В приливе праведного гнева я схватил болтуна за плечи и вытолкнул его за дверь. «Зато обуздать тебя — проще некуда. Прочь от меня — пошел вон!»
Я ненадолго опустился в кресло, желая поразмыслить над всеми событиями дня, столь примечательного в нашей истории, но потом решил, что лучше прогуляться на воздухе и успокоиться. Конечно, я отправился один, однако Бог привел меня к месту, где должны были сходиться четыре улицы нашего города. Там, среди тьмы, я, дражайший брат во Христе, устремил взор на запад, к неведомым землям.
9
— Бедный мистер Мильтон. Я скучаю по нему, Гус. Он всегда был такой?
— Почти всегда, Кейт. Где бы он сейчас ни находился, я уверен, что старой дорожки он не оставит. В четыре утра на ногах — когда и птиц еще не слышно. Потом, по неизменной привычке, он мыл руки в чаше, которую я ставил возле его постели. Не стану упоминать, что до того он облегчался в земляном клозете поблизости от сада. Потом возвращался в покинутую (я умолчал об этом) комнату и опускался на колени на деревянный пол. Доски были твердыми, как фламандская колбаса, однако он ни разу не прерывал молитвы до пяти утра. С боем часов он возглашал «Аминь!» и требовал подать еды. Обычно я ожидал за дверью с оловянным блюдом, на котором не было ничего, кроме хлеба, вымоченного в молоке, но я вносил его с торжественностью, вполне годной и для поминальной трапезы.

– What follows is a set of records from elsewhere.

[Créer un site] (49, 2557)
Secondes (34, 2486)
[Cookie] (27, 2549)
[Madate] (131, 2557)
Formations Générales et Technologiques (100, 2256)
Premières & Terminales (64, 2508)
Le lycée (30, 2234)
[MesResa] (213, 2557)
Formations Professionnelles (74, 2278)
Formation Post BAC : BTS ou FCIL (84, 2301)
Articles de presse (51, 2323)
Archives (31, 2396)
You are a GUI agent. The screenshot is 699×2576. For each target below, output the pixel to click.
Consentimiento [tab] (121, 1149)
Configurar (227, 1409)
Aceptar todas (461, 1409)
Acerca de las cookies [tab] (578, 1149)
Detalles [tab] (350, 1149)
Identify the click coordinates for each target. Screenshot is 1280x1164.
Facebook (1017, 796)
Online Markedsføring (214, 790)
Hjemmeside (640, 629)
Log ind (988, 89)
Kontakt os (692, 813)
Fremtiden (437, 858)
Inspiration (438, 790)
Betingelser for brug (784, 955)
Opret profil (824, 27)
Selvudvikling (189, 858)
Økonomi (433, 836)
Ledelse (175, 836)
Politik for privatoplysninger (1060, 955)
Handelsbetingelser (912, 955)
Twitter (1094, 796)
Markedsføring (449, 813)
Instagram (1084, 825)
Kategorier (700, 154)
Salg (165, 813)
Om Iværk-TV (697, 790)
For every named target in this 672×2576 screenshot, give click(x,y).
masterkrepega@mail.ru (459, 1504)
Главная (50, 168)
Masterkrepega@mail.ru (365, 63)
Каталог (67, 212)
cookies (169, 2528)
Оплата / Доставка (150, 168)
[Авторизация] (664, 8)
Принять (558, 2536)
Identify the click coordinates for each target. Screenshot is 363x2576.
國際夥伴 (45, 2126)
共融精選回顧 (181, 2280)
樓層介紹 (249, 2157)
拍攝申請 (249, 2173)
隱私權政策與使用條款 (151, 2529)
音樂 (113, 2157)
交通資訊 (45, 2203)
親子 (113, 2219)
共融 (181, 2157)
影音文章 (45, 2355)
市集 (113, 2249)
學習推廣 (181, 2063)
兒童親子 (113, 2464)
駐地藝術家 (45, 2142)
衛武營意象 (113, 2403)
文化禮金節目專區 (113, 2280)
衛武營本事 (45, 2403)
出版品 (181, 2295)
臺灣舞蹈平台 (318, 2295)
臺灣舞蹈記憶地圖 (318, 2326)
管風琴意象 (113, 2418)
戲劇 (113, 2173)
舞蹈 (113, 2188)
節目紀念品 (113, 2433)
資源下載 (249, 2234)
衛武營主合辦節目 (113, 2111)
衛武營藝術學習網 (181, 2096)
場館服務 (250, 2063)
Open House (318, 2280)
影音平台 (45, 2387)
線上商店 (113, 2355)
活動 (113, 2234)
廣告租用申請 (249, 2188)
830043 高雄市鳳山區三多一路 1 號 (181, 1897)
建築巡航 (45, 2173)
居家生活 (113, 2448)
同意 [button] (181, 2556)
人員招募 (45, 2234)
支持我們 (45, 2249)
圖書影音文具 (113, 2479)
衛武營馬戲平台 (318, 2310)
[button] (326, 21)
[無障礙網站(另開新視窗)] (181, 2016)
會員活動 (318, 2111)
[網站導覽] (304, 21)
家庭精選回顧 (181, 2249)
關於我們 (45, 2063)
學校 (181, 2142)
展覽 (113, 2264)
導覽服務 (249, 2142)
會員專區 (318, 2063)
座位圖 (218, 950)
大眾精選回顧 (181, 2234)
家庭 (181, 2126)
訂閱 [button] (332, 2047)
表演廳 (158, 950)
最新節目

— Он всегда ест медленно, Гус.
— Откусив кусочек, он непременно тщательным образом обтирал рот льняной салфеткой. Затем, ополоснув руки, усаживался в простое деревянное кресло. Знаешь — то самое, что скрипит зимой? И вот так, в продолжение целого часа, он слушал, как я читаю ему отрывки из его излюбленного Ветхого Завета. Он пытался обучить меня начаткам греческого, но мой язык так и не совладал с произношением: едва я пробовал что-то выговорить, он тотчас же со стоном затыкал пальцами уши. На том дело и закончилось, и впоследствии я читал без затей, только по-английски. Он услышал твой голос, Кейт, в тот день, когда мы дочитывали — как бишь его?.. Энтузиаста — прошу прощения, Экклезиаста. Помнишь, как я обрадовался?